Une chance inespérée, donc, pour la Ville de Liège, l’Université de Liège et la Cité Miroir, instigateurs du projet, de présenter une exposition d’une telle ampleur dans un cadre au passé significatif… 

 

Un projet universitaire de longue haleine  

Cette exposition, qui sera inaugurée à l’automne, est en germe depuis déjà quelques années à l’Université de Liège, par le biais de plusieurs chercheurs. Jean-Patrick Duchesne, professeur et directeur de département d’Histoire de l’Art de l’époque contemporaine, consacre, depuis plus de douze ans, ses cours d’Histoire de l’Art à retracer  la vente de Lucerne et met à contribution ses étudiants pour partir sur les traces de ces œuvres parfois perdues depuis des décennies. 

Pour ces dizaines de jeunes chercheurs, il s’agissait d’une réelle gageure. Pour « traquer » et localiser ces tableaux ou sculptures, disséminés à travers le monde, dans des collections privées, sur le marché de l’art ou quelques fois précieusement dissimulées, il leur fallait s’armer de beaucoup de patience et, souvent, de beaucoup de diplomatie (le tabou de ces « rafles » durant la Seconde Guerre mondiale, restant encore très sensible). En outre, ces artefacts au lourd passé, possèdent généralement un parcours très riche en péripéties. Certains d’entre eux ont sillonné les coins du monde pendant plusieurs dizaines d’années, passant de propriétaires en institutions, victimes ou bénéficiaires des sulfureux débats esthétiques dont ils avaient fait l’objet bien longtemps auparavant.

Au terme d’une enquête presque policière, ayant débouché sur de précieux contacts entretenus avec des scientifiques internationaux, beaucoup d’universitaires ont déniché des informations cruciales pour la connaissance de cet événement. Certains, même, sont parvenus à mettre la main sur des toiles considérées comme « volatilisées » depuis 1939 ! 
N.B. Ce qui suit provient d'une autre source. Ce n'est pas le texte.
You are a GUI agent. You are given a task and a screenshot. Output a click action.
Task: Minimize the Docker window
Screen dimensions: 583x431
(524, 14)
Ce qui n’était au départ qu’un travail pour un de leurs cours, s’est rapidement transformé, pour les étudiants, en une chasse effrénée aux nombreux rebondissements, à laquelle ils ont pris goût. Autant dire que c’est avec un grand enthousiasme qu’ils attendent l’aboutissement final de ce projet de grande ampleur.

 

10 Jacques OCHS, Portrait d'Emile BerchmansL’Université de Liège partenaire à plus d’un titre  

Les Collections artistiques de l’Université de Liège (Galerie Wittert), riches de plus de 60 000 pièces, peuvent s’enorgueillir de conserver des œuvres de plusieurs artistes listés à Lucerne : Marc Chagall, James Ensor, Marie Laurencin… Faisant écho à celles qui seront présentées à la Cité Miroir, ces peintures, esquisses et estampes du patrimoine universitaire seront exposées à la Galerie Wittert, conjointement aux productions d’artistes actifs à Liège durant les années 1930 : Jacques Ochs, Auguste Mambour, Luc Lafnet ou encore Idel Ianchelevici. 
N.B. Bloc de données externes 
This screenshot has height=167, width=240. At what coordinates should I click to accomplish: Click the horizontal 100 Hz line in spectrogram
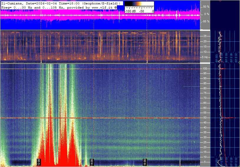tap(118, 69)
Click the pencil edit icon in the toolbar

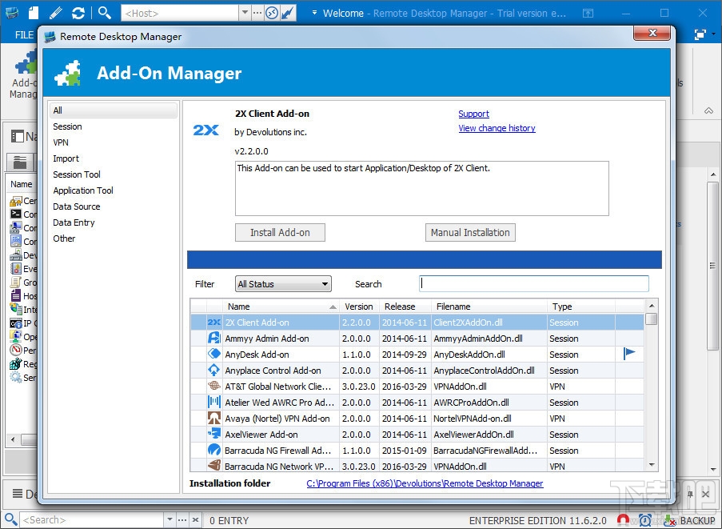click(55, 12)
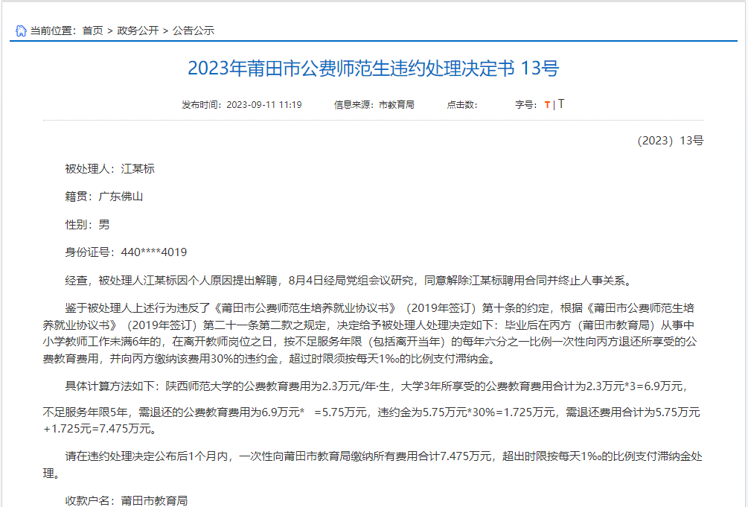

Par ailleurs, en plus de sa participation active dans l’organisation de cette grande exposition, l’ULg collaborera à l’élaboration du discours pédagogique et des visites guidées, par le biais de l’Association des diplômés en Histoire de l’Art, Archéologie, Musicologie de l’Université de Liège (asbl Art&fact).

 

Jacques Ochs, Portait d'Émile Berchmans,
Collections artistiques de l'ULg

 

Stéphanie Reynders
Avril 2014

 

crayongris2Stéphanie Reynders est historienne de l’art et membre du comité organisateur de l'exposition «L'art dégénéré selon Hitler».


 

Infos pratiques

« L’art dégénéré selon Hitler » 16 octobre 2014- 29 mars 2015, à la Cité Miroir.

Pour plus d’informations sur l’exposition et les activités connexes : Cité Miroir

Dépliant exposition (PDF)


 

2
La Meuse, 12-13 août 1939, Liège, p. 5.
3 Discours de présentation des œuvres acquises à Lucerne, discours prononcé par Auguste Buisseret, cité dans La Meuse, 27 juillet 1939, Liège, p. 3.